Trap 1: Row-by-Row Iteration

The Problem

import pandas as pd
import numpy as np
import time

# Create test data
n = 100_000
df = pd.DataFrame({
    'A': np.random.randn(n),
    'B': np.random.randn(n)
})

# SLOW: Using iterrows
def slow_sum():
    result = []
    for idx, row in df.iterrows():
        result.append(row['A'] + row['B'])
    return pd.Series(result)

start = time.time()
slow_result = slow_sum()
print(f"iterrows: {time.time() - start:.2f}s")

The Solution: Vectorize

# FAST: Vectorized
start = time.time()
fast_result = df['A'] + df['B']
print(f"Vectorized: {time.time() - start:.4f}s")

Speedup: 100-1000x faster

Trap 2: Growing DataFrames in a Loop

The Problem

# SLOW: Appending in a loop
df = pd.DataFrame(columns=['A', 'B'])

for i in range(10000):
    df = pd.concat([df, pd.DataFrame({'A': [i], 'B': [i*2]})])
    # Each concat creates a new DataFrame!

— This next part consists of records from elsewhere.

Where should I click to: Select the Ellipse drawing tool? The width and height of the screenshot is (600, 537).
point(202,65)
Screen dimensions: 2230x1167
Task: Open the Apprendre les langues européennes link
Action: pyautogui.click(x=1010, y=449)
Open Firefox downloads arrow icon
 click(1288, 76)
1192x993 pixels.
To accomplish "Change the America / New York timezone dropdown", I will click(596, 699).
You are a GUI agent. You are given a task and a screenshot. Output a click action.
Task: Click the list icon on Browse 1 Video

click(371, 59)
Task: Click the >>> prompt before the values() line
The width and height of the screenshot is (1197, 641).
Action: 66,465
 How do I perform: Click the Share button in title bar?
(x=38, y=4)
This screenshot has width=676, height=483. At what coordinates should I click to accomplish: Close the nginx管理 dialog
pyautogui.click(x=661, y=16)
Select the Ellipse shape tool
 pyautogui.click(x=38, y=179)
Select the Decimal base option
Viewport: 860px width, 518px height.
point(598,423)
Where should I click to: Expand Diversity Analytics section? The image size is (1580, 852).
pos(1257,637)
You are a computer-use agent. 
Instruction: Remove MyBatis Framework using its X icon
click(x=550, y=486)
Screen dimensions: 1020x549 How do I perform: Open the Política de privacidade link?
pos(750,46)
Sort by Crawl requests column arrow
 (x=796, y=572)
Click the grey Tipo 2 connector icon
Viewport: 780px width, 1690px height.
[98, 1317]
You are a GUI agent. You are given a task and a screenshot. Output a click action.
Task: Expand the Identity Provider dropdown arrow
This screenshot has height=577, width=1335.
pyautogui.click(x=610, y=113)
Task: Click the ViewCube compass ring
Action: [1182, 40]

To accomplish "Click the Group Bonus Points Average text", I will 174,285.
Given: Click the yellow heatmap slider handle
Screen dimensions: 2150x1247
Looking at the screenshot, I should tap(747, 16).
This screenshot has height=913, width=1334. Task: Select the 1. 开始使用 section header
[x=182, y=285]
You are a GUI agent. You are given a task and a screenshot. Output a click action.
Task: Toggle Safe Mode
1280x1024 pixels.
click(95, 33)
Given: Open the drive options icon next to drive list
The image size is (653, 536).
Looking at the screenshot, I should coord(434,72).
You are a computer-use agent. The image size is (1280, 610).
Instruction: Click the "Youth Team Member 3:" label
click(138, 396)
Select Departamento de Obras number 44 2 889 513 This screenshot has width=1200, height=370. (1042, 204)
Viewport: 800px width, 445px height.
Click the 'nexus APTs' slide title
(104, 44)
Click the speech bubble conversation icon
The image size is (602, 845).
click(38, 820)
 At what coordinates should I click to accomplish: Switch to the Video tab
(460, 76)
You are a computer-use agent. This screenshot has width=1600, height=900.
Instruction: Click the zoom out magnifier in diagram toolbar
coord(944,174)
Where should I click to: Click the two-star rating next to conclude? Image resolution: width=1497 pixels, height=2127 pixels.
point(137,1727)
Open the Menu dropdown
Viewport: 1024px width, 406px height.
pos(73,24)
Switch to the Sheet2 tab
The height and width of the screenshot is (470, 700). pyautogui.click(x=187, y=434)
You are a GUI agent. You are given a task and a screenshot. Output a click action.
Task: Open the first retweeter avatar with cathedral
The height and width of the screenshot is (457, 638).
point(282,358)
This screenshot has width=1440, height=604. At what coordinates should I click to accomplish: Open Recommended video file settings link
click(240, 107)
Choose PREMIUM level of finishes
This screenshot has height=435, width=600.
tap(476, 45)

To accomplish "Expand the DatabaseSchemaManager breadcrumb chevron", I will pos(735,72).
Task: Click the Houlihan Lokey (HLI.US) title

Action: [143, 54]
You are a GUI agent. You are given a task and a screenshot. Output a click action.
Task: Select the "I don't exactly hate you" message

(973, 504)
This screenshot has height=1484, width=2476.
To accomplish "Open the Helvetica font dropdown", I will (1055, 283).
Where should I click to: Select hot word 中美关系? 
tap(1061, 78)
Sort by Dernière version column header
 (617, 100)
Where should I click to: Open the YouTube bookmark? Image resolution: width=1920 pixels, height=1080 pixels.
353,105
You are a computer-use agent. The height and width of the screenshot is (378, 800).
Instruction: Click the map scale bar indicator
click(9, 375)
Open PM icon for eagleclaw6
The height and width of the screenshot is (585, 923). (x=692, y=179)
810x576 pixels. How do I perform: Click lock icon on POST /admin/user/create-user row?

The Solution: Build List, Then DataFrame

# FAST: Collect data, then create DataFrame
data = []
for i in range(10000):
    data.append({'A': i, 'B': i*2})

df = pd.DataFrame(data)

Speedup: 100x+ faster

Trap 3: Using apply() When Vectorized Option Exists

The Problem

# SLOW: Using apply
df['C'] = df['A'].apply(lambda x: x ** 2)

# SLOW: Row-wise apply
df['D'] = df.apply(lambda row: row['A'] + row['B'], axis=1)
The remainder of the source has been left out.